For high-quality extraction on complex layouts (optional):

```bash
pip install text-extractor[docling]
```

Windows (winget):

```powershell
winget install --id tesseract-ocr.tesseract -e
winget install --id oschwartz10612.Poppler -e
```

## CLI Usage

```bash
# Extract text from a PDF
text-extractor report.pdf

# Extract from an image
text-extractor screenshot.png

# Specific pages only
text-extractor report.pdf --pages 1-5

# Document info without full extraction
text-extractor report.pdf --info

# Check which strategy will be used
text-extractor report.pdf --strategy

# Large doc?
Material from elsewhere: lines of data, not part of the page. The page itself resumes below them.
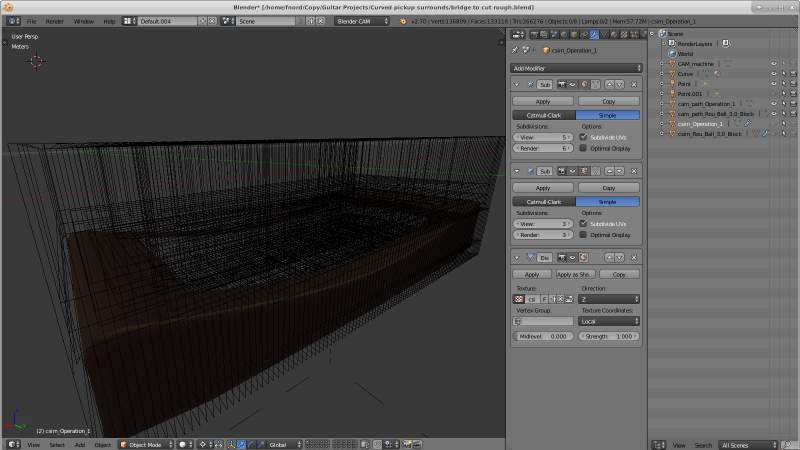The width and height of the screenshot is (800, 450).
Task: Select Catmull-Clark on the first Subsurf modifier
Action: pyautogui.click(x=543, y=116)
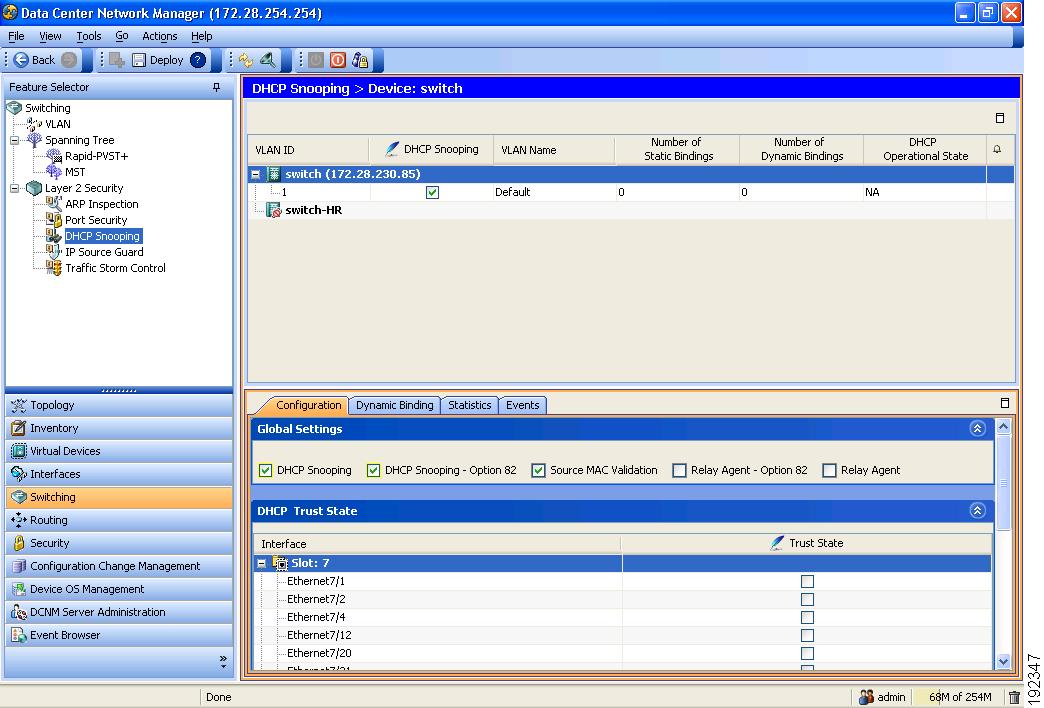Collapse the Global Settings section
The image size is (1044, 708).
(977, 429)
Split into token-bounded chunks
text-extractor large.pdf --chunk-tokens 50000
```

## MCP Server — for AI Agents

### Claude Code

```bash
claude mcp add text-extractor -- uvx --from text-extractor text-extractor-mcp
```

### VS Code / GitHub Copilot

Add to `.vscode/mcp.json`:

```json
{
  "servers": {
    "text-extractor": {
      "command": "uvx",
      "args": ["--from", "text-extractor", "text-extractor-mcp"]
    }
  }
}
```

### Claude Desktop

Add to `claude_desktop_config.json`:

```json
{
  "mcpServers": {
    "text-extractor": {
      "command": "uvx",
      "args": ["--from", "text-extractor", "text-extractor-mcp"]
    }
  }
}
```

## MCP Tools

| Tool | Description |
|------|-------------|
| `extract_text_from_file` | Extract full text from a PDF or image as markdown |
| `extract_text_pages` | Extract text from specific page range |
| `get_document_info` | Get page count, type, metadata, token estimate |

## How It Works

Smart routing picks the best backend automatically:

```
Image file       -> Tesseract OCR
Digital PDF      -> pypdf (fast)
Garbled PDF text -> pdfplumber (better font mapping)
Complex layout   -> docling (optional, higher fidelity)
Scanned/image PDF-> pdf2image + Tesseract OCR
```

Fallback chain for PDFs: `pypdf -> pdfplumber -> docling -> pdf2image+OCR`.

Performance features:

- In-memory extraction cache by file fingerprint (`path + size + mtime`)
- Page-range extraction (`extract_text_pages`) avoids parsing full documents
- Parallel OCR across pages
- Fast pre-sampling to detect low-quality extraction and skip wasteful paths on large PDFs

## Python API

```python
from text_extractor.extract import extract_text, extract_raw

# Get markdown string
markdown = extract_text("report.pdf")

# Get structured result
result = extract_raw("report.pdf")
print(result.total_pages, result.estimated_tokens)
for page in result.pages:
    print(f"Page {page.page_number}: {page.char_count} chars")
```

## License

MIT

## Release & Publishing

```bash
# Build artifacts
python -m build

# Publish to TestPyPI (recommended first)
python -m twine upload --repository testpypi dist/*

# Publish to PyPI
python -m twine upload dist/*
```

MCP Registry listing:

1. Ensure package is published and installable via `uvx --from text-extractor text-extractor-mcp`.
2. Submit tool metadata in MCP Registry format using this project's MCP server entry point.
3. Verify discovery in Claude/Copilot by adding server config shown above.